Chutney1290 E. Plumb Ln.
Reno, NV 89502
I love Indian food. It’s easily one of my all-time favorite cuisines of the world. So when I heard that a new place had recently opened, I dropped everything and got down there posthaste, probably plowing down a pedestrian or two en route.
I got there a little too soon.
Chutney has only been open a week or two, and they have some kinks to iron out. Their full menu isn’t ready, so they’re just doing lunch and dinner buffets ($9.95 and $12.95 respectively).
I’m predisposed to like any Indian restaurant, and I was a little less thick-skinned than usual because the place is so new, but do not let that diminish the effect when I say I was impressed.
For starters, Chutney is more elegant than Reno’s average Indian restaurant. The lighting is low and austere, the background music is tastefully traditional sitar-and-tabla music, and the colors are all muted browns and blacks. The overall effect feels surprisingly sophisticated for a restaurant that’s only serving a buffet. And the kitchen is visible behind glass from the dining area; a nice touch.
I was dining with my girlfriend, Sara, and our friends Kaleb and Kira.
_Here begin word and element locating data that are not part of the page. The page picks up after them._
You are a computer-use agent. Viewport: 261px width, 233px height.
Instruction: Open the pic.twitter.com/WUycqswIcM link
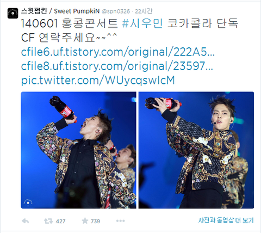[98, 80]
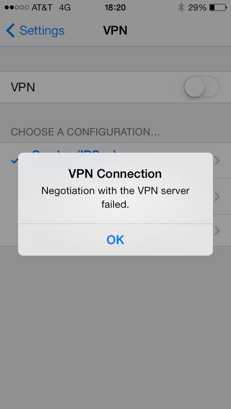Open second configuration's detail chevron

[217, 197]
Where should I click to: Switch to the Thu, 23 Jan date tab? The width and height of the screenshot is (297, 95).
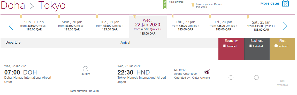tap(185, 25)
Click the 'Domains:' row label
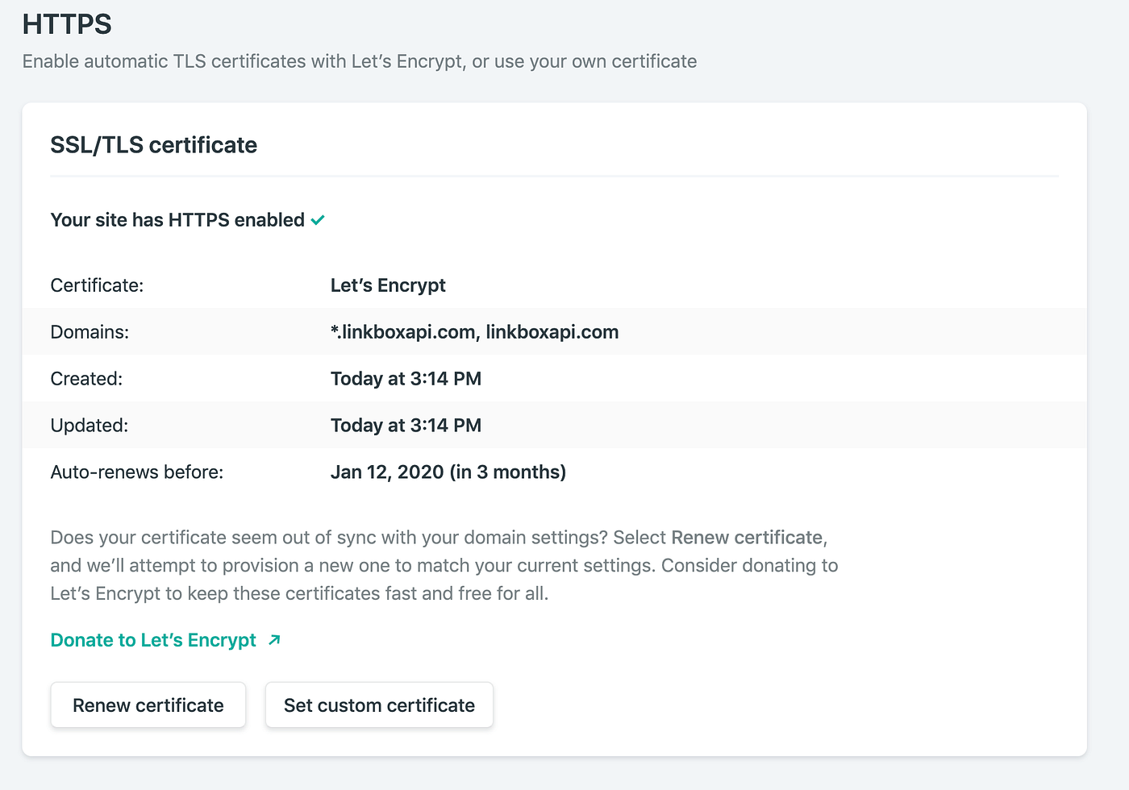The width and height of the screenshot is (1129, 790). [x=90, y=332]
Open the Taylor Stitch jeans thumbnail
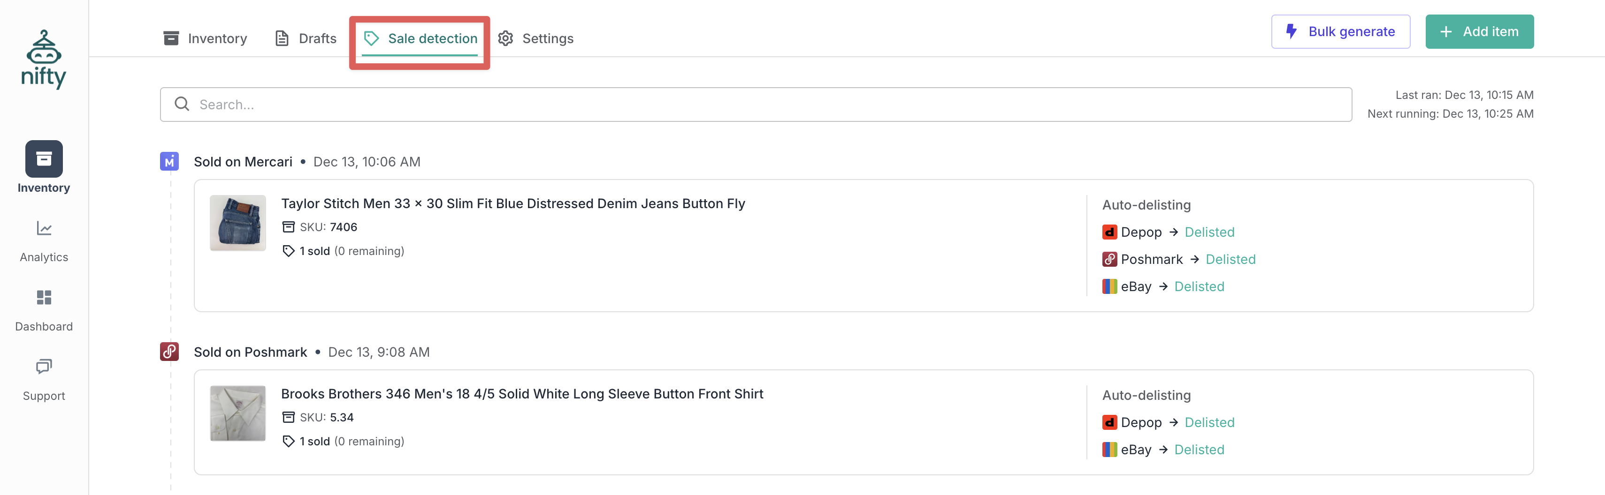This screenshot has width=1605, height=495. (x=238, y=223)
Our meal started out with the Indian equivalent of chips and salsa: papadum and chutney. Papadum is a kind of big cracker and chutney, the namesake stuff of the place, is a relish or sauce made of crushed or diced fruits and vegetables and seasoned with chili peppers and other spices. Chutney serves a variety of different chutneys, including an excellent mint chutney. They’re all good, though the sweet-tomato chutney tastes exactly like straight-from-the-bottle ketchup.
The buffet was quite diverse, and though Indian buffets are inevitably less spicy than their a la carte counterparts, there were still curry dishes spicy enough to enthrall adventurous diners like me. And mild dishes to console all the wimps of world cuisine.
Part of my love for Indian food stems from the years I spent as a vegetarian during my misguided youth. Nobody makes excellent meatless dishes like the Indians do. Even so, I now tend to gravitate towards the meat dishes: the lamb curry and the buttered chicken are fantabulous, and the tandoori chicken is strikingly juicy and flavorful.
The service was friendly and enthusiastic, though a little sloppy. Two different people tried to take our drink orders and, even more awkwardly, they brought us the bill twice, the second time after we’d already paid the first. (And, oddly enough, the totals were different.) But these are just the minor mishaps of a new restaurant that has yet to find its sea legs. After they get their bearings, I don’t think they’ll have these problems. Besides, it’s a lot easier to fix problems with service than it is to fix problems with food.
As we were leaving, talking about the meal, Kira admitted that she enjoyed the restaurant even though she was “not usually a big fan of Indian food.” For a big fan like me, this was shocking. But she brought up the relatively valid point that Indian dishes often “look like disgusting mush.” She was (partially) won over by chutney, and that’s what makes for the impressive cuisine: eclectic and electric enough to appease the connoisseur, and accessible enough not to offend the less enthusiastic.
Chutney pleases both the lover and the hater.